◆ **作業内容**
1 > 翻訳の仕事をめぐる下の文章を、二文で要約してください。
2 > 翻訳の仕事をめぐる下の文章を、最後の文のあとから書き継いでください。

◆ **対象の文章**
──────

たとえば、日本語で「愛する顧客のみなさま、たくさんのご関心をお願いします」と言われても違和感がありますよね。

言語そのものがもつ思考回路の違いが原因で直訳が難しいことが理由です。日本語らしい表現に置き換えますが、編集者に助けられることも多いですね。

また、韓国語は一人称や語尾における、いわゆる「男言葉」「女言葉」がありません。ですから、セリフから性別を判断することが難しいこともあります。特に最近ではあえて性別を特定できないような中性的な名前をつける作家も多いので、それも苦労する点です。

──翻訳の仕事で苦労や大変なことは何でしょうか

つねに日本語を磨き続けなければならないところです。

長く韓国に住んでいるため、今の日本で使われている日本語に触れる機会が必然的に少なくなっています。ですから「死語」を使っている事態にならないように気をつけています。

また、小説の舞台となった街へ行ったり、料理やスポーツでも経験が翻訳のバックボーンになり、クオリティにもつながります。とは言え、実際にはいつも納期に追われているため、なかなかその時間がとれずにもどかしいのですが......。

──逆に楽しいことややりがいは何ですか?

翻訳者に共通していると思いますが、ひとつの単語とがっつり組み合って、「ああでもない、こうでもない」と頭をひねること自体が楽しいです。そして「これだ!」という訳語が浮かんだときの快感は病みつきです(笑)。

──────

◆ **提供データ**

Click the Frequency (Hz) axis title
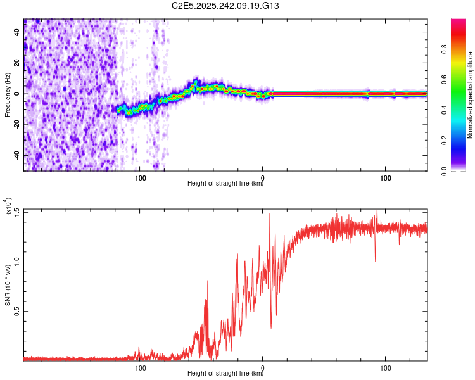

──────

◆ **作業ごとの結果**
1 > 韓国語の翻訳では、言語の思考回路の違いから直訳が難しいこと、男言葉・女言葉がないためにセリフから性別を判断しにくいこと、そして長く韓国に住んでいるため日本語を磨き続けなければならないことが苦労として挙げられている。一方で、ひとつの単語とがっつり組み合って頭をひねること自体が楽しく、「これだ!」という訳語が浮かんだときの快感は病みつきだと語られている。

2 >
──翻訳の仕事からの気分転換は何ですか?

煮詰まったときは、ラジオ体操をしています。3分でだいぶ頭も体もスッキリします。しかし、1時間に何度も体操をするようになったら、思い切ってその日の作業は切り上げています。

──翻訳の魅力について教えてください。また、今後のお仕事についても教えてください

翻訳の魅力は、ひとつの作品ととことん向き合って深い読書ができることです。ひとつの単語と何日も格闘するのはしんどいのですが、とてもぜいたくな時間です。特に美しい原文にひたっていると、それだけで癒されます。

また、調べものをする中で、自分のアンテナだけでは引っかからなかったであろう本に出合える幸せもあります。今後は韓国の本を邦訳するだけでなく、日本の本を韓国語に訳す仕事もしてみたいと思っています。

──最後に改めて、『今日の心の天気 気持ちをやさしく整える366日の言葉』の魅力を教えてください

訳していて、「これは名言だなぁ」と思うページがたくさんありました。一文一文が短いだけに、そこに光るダンシングスネイルさんの語彙センスをどうすれば日本語で再現できるかで何度も頭を悩ませました。

1年はあっという間で、変わり映えのしない毎日だったと感じることもあります。しかし、この本をめくると季節の移ろいや、その中で少しずつ変化してきた自分がいること、あるいは変化しない自分の軸があることに気づきます。

どのページにも、心をほぐすおまじないのような言葉が詰まっています。ですから日付どおりに読んでも、ぱっと適当に開いたページから読んでもいいと思います。

贈り物にもぴったりの本です。いつでもすぐに手に取れるところにおいて、心の癒しにしていただければ、訳者としてこれほど嬉しいことはありません。

生田美保(Miho Ikuta)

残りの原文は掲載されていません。